The answer from keynote guest Pat Toomey, the likely Republican nominee to be Pennsylvania’s new senator, was emphatically upbeat.
“I think what is happening in Washington is an unmitigated disaster, but I am extremely optimistic about our future,” he told the crowd of more than 250. “There’s this great American awakening happening, and we’re all a part of it.”
That awakening, said Toomey, a former Allentown entrepreneur and three-term congressman from 1999 to 2004, is building in reaction to what he termed “the most liberal elected government in the history of the Republic” under President Barack Obama and current Democratic leadership, “a government that has attempted to take us on a lurch to the left that we haven’t seen in 80 years.”
“What’s happening is that we’ve got a government that never really believed in the traditional American model of limited government, personal freedom and responsibility, and free enterprise,” he charged, but rather “always wanted a European-style welfare state with a powerful federal government.”
“People all across the country are rising up and pushing back, and it’s clear to me,” Toomey said, “that we can prevent this from happening.”
Toomey, who lost narrowly to veteran Pennsylvania Sen. Arlen Specter in the 2004 primary, is the clear Republican front-runner to take an aim at the seat again in November. The prospect of a tough primary rematch was a factor in Specter’s decision last April to switch to the Democratic column for a run for a sixth term.

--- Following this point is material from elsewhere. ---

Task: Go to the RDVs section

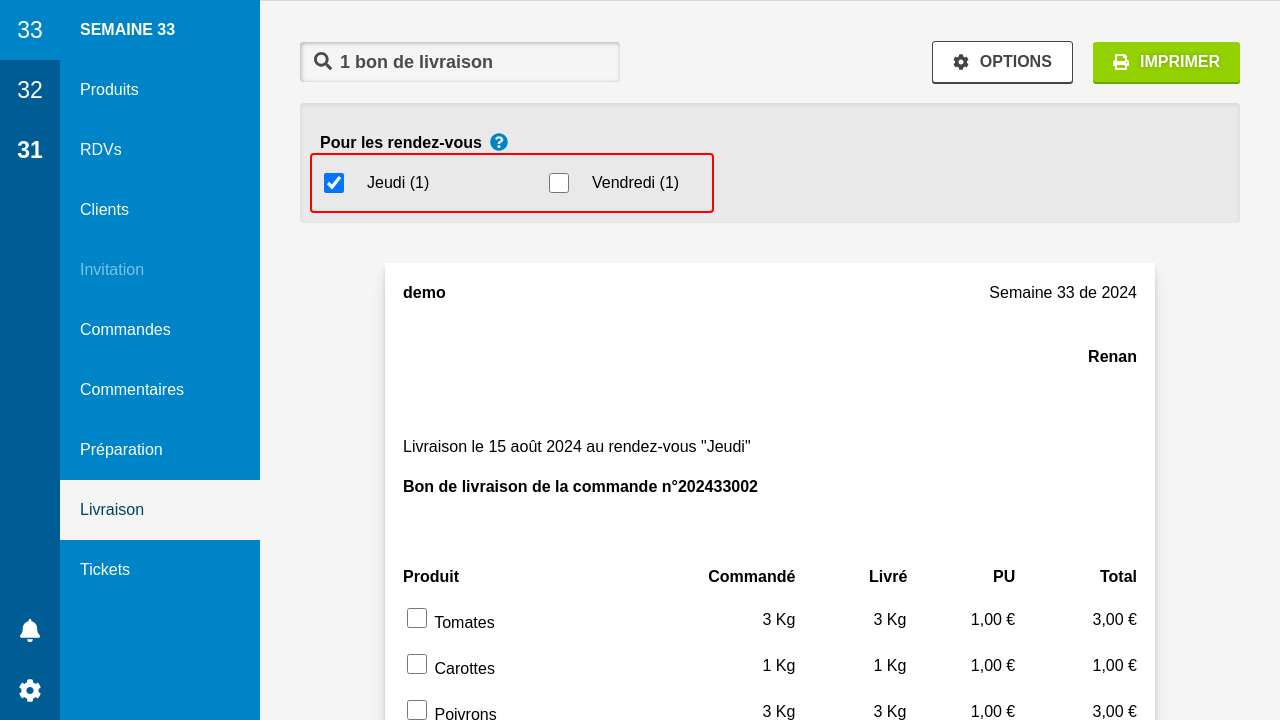Action: point(101,150)
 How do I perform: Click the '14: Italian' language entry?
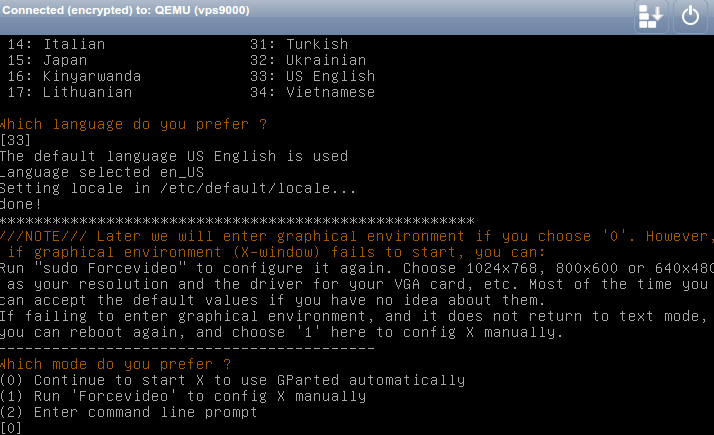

After a career in finance and as a business owner in the Lehigh Valley, Toomey since 2004 has been the president of the Club for Growth, an organization that advocates for limited government and free enterprise.
In his speech in Merion, Toomey called for a return to fundamental American principles and criticized the Obama administration and Democratic leadership, touching on the same themes as Republican lawmakers in Washington and elsewhere in recent weeks.
Those include opposition to what Toomey called “serial bailouts” of failing companies, attempts to “nationalize whole industries,” the attempt to “borrow and spend our way to prosperity,” interfering with employees’ traditional rights of secret balloting in companies undergoing unionization (the issue known as “card check”), and health-care reform.
On that last, especially volatile topic, he suggested a “series of modest reforms,” including allowing people to buy insurance “from anywhere in the country” to promote competition and enacting tort reform to lower costs, “instead of a 2,000-page, $2-trillion set of mandates.”
And finally “I think this administration is going in the wrong direction on the war on terror.” Toomey echoed some others in charging that it is adopting “a pre-9/11 mentality,” viewing attacks and attempted attacks by Islamic radicals as “a series of incremental criminal events.”
Recalling former Vice President Dick Cheney’s criticism of the handling of the “underwear bomber” incident, “I would want to find out everything we can learn about that person and then put him away for life” rather than “give him a lawyer and reading him his Miranda rights,” Toomey told the group.
There is ample evidence that many Americans are frustrated and dissatisfied with the country’s direction, Toomey said, from the rise of the Tea Party movement and the town-hall meetings, to the results of governors’ elections in New Jersey and Virginia, to the capstone event, in his view — new Republican Sen. Scott Brown’s election to fill the late Ted Kennedy’s seat in Democratic stronghold Massachusetts.
“We as Republicans have a great opportunity because of what they [the Democratic leadership] have done,” Toomey said. “There is an opportunity for us to restore the fundamental principles of our party and our country and have terrific success.”